## PROBLEM TO WORK ON
Pull out each line of the records below that contains the string "Open", and copy those lines. Case counts.

## RECORDS
============
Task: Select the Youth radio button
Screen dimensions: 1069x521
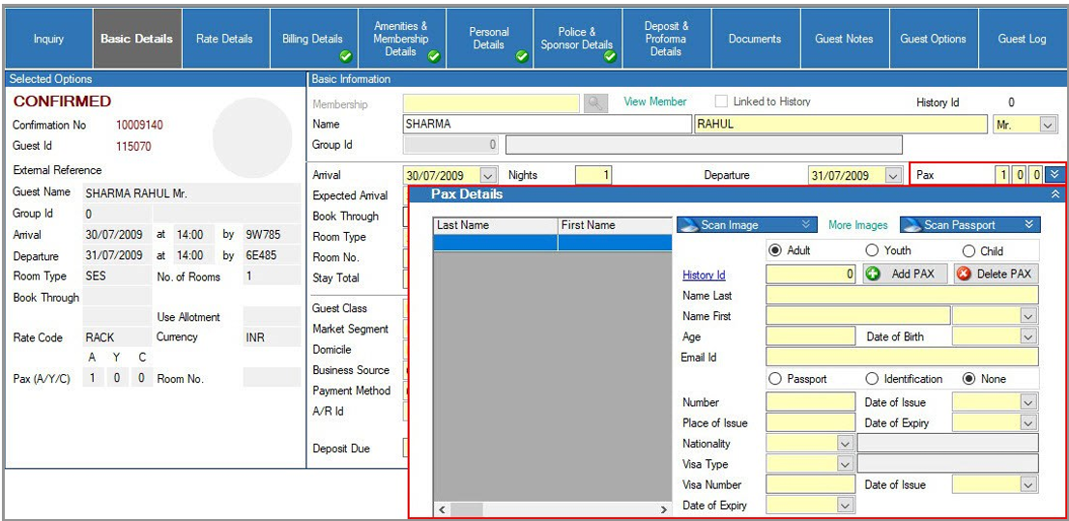Action: pyautogui.click(x=872, y=251)
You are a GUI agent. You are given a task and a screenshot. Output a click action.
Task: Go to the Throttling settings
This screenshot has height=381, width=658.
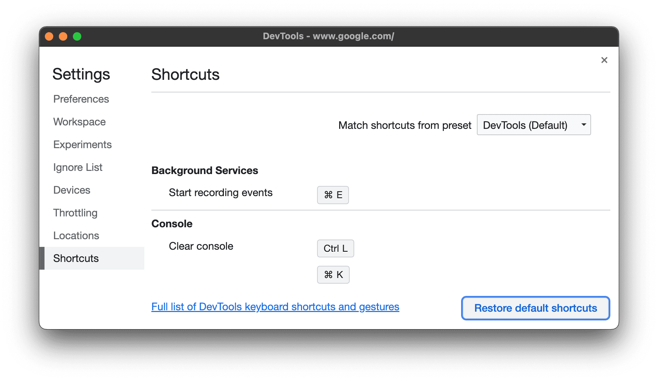(75, 213)
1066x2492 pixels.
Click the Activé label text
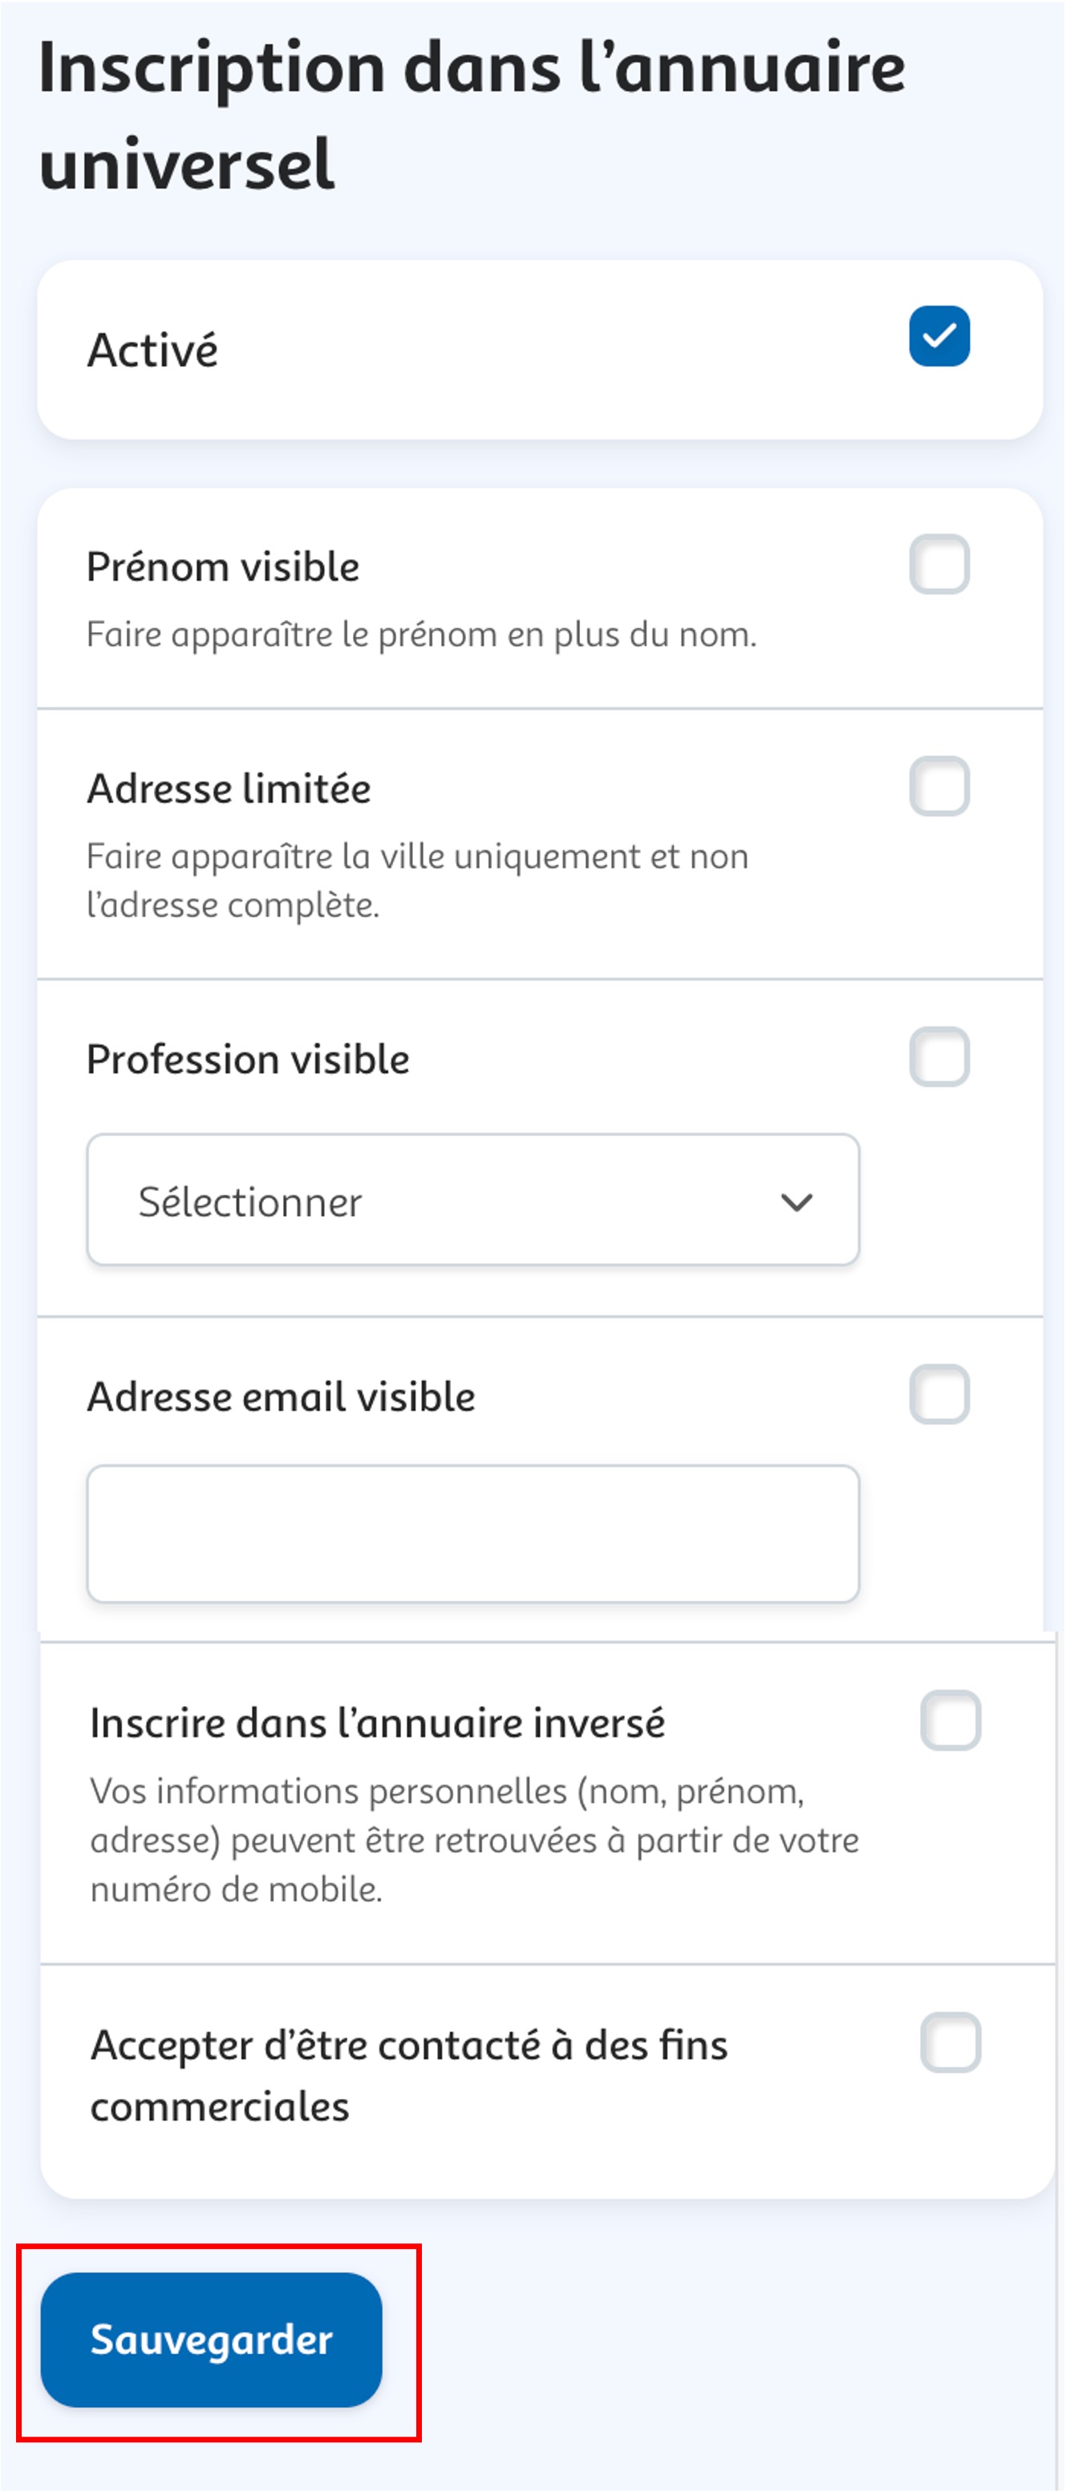152,349
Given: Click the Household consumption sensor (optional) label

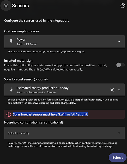Looking at the screenshot, I should 33,122.
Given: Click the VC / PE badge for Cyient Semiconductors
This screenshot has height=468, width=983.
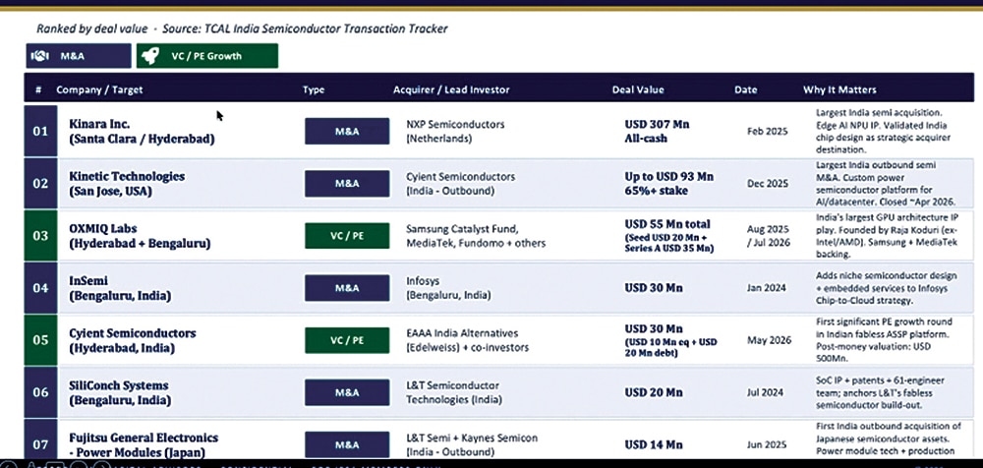Looking at the screenshot, I should pos(347,340).
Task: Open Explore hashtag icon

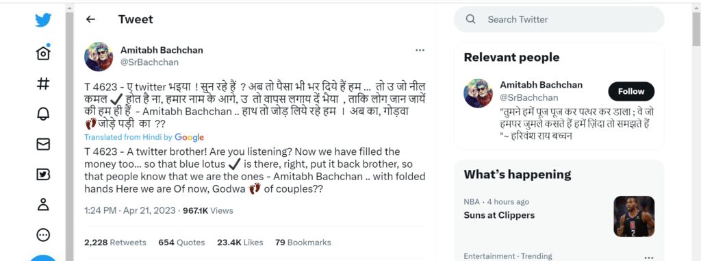Action: (43, 84)
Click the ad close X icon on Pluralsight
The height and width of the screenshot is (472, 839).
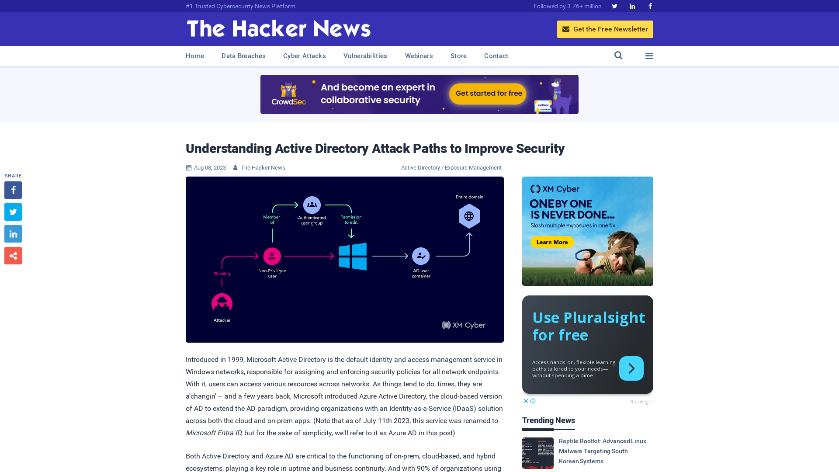[526, 400]
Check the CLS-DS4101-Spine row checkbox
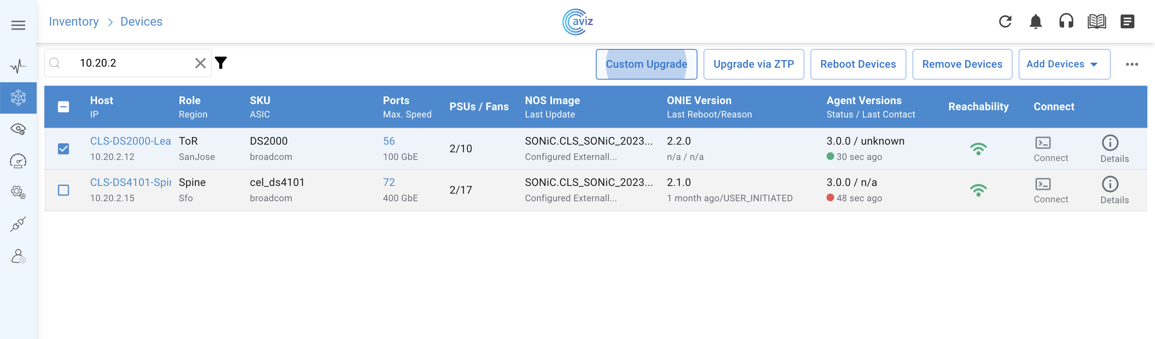The image size is (1155, 339). point(64,190)
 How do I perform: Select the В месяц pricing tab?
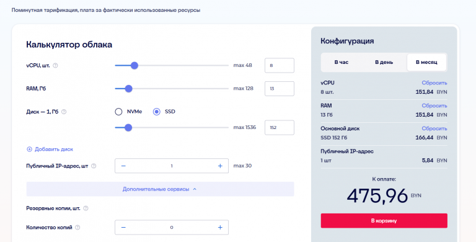click(426, 62)
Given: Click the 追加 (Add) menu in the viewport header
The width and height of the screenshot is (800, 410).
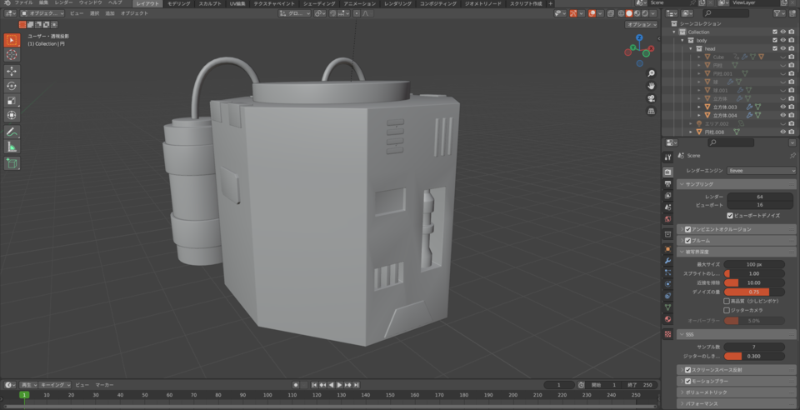Looking at the screenshot, I should (x=110, y=14).
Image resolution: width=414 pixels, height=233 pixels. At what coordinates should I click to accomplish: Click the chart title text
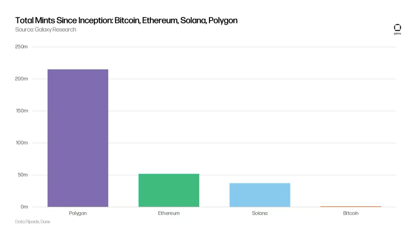[126, 20]
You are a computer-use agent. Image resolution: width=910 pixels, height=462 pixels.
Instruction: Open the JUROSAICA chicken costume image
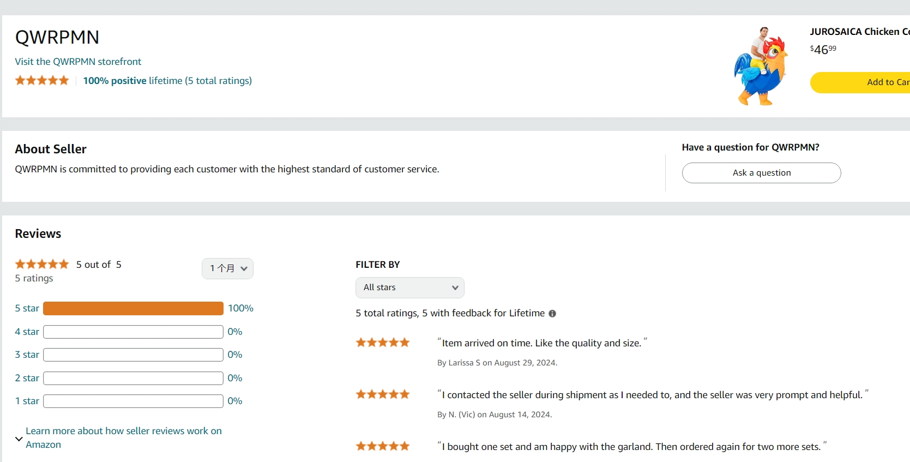[x=761, y=66]
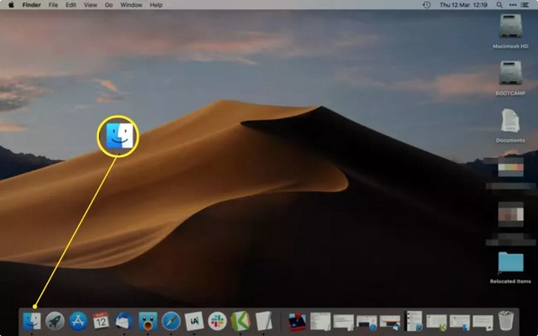Select the Relocated Items folder
The height and width of the screenshot is (336, 538).
click(510, 263)
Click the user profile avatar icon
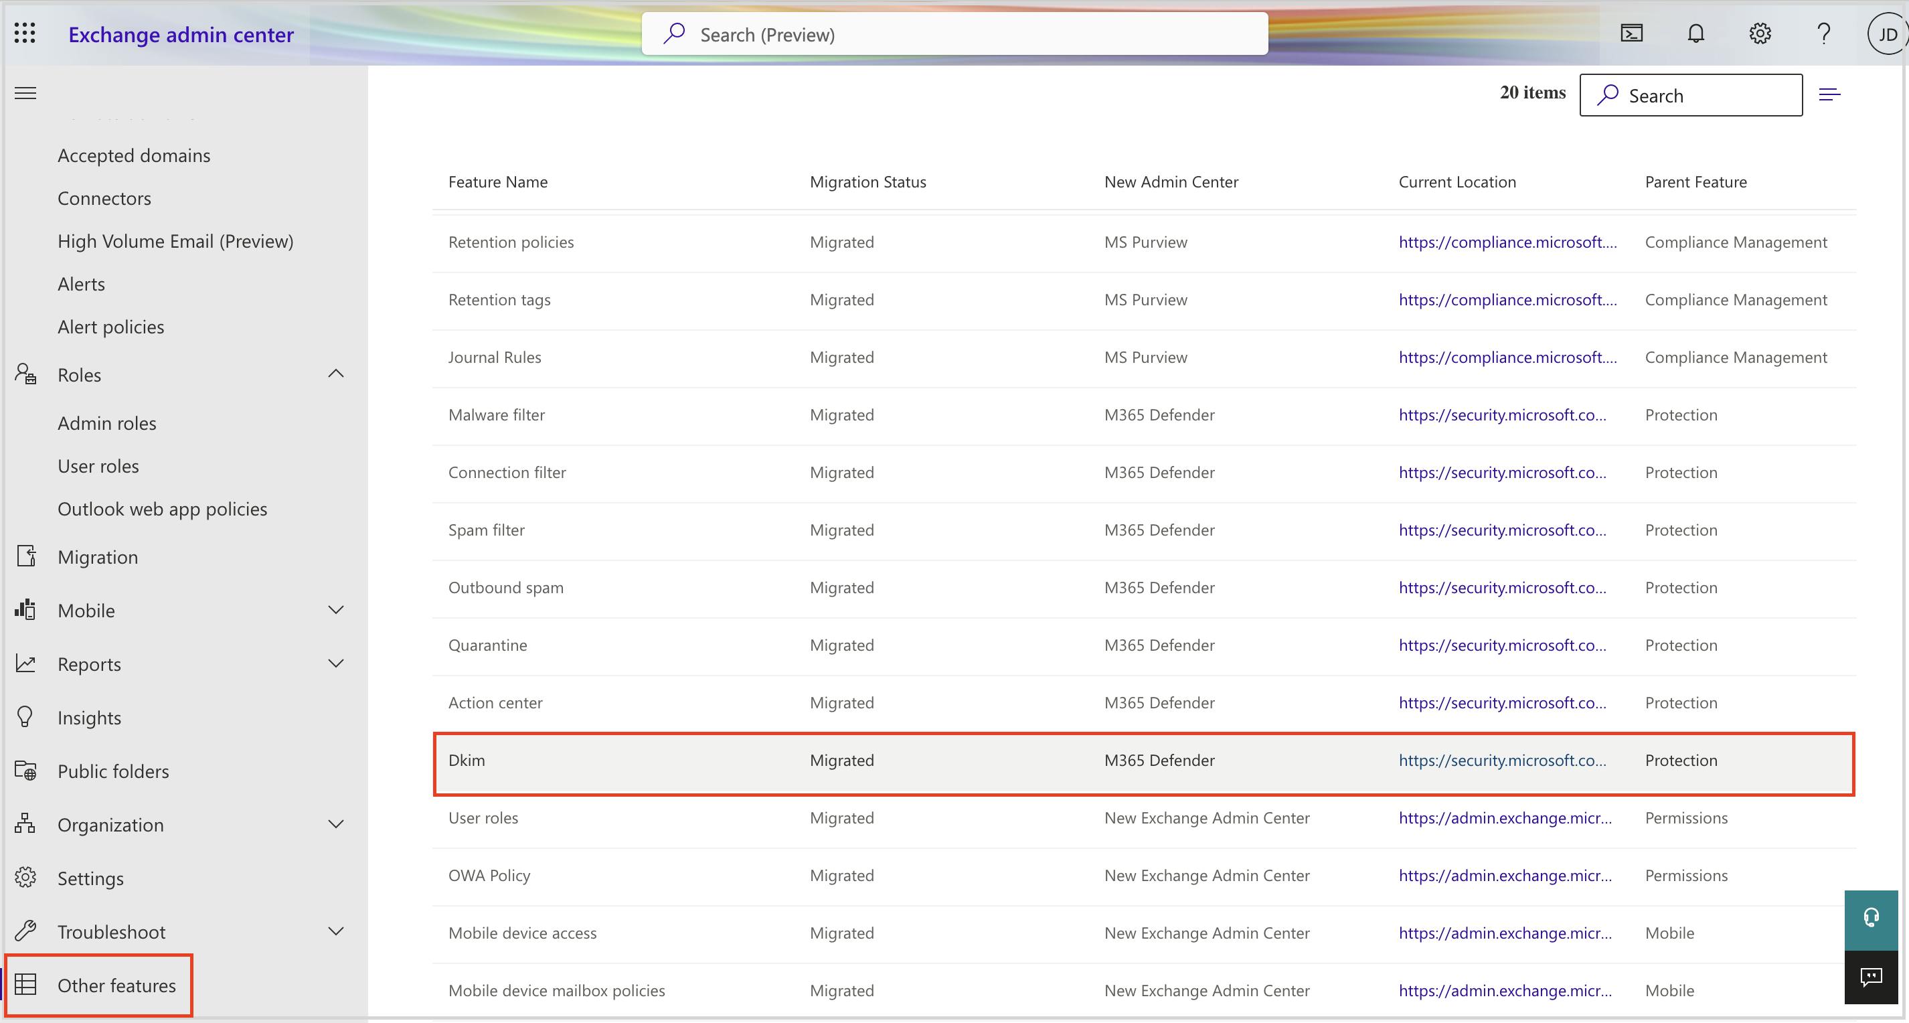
============
## COMPLETED EXERCISE
Task: Open Explore hashtag icon
Instruction: Open the JUROSAICA chicken costume image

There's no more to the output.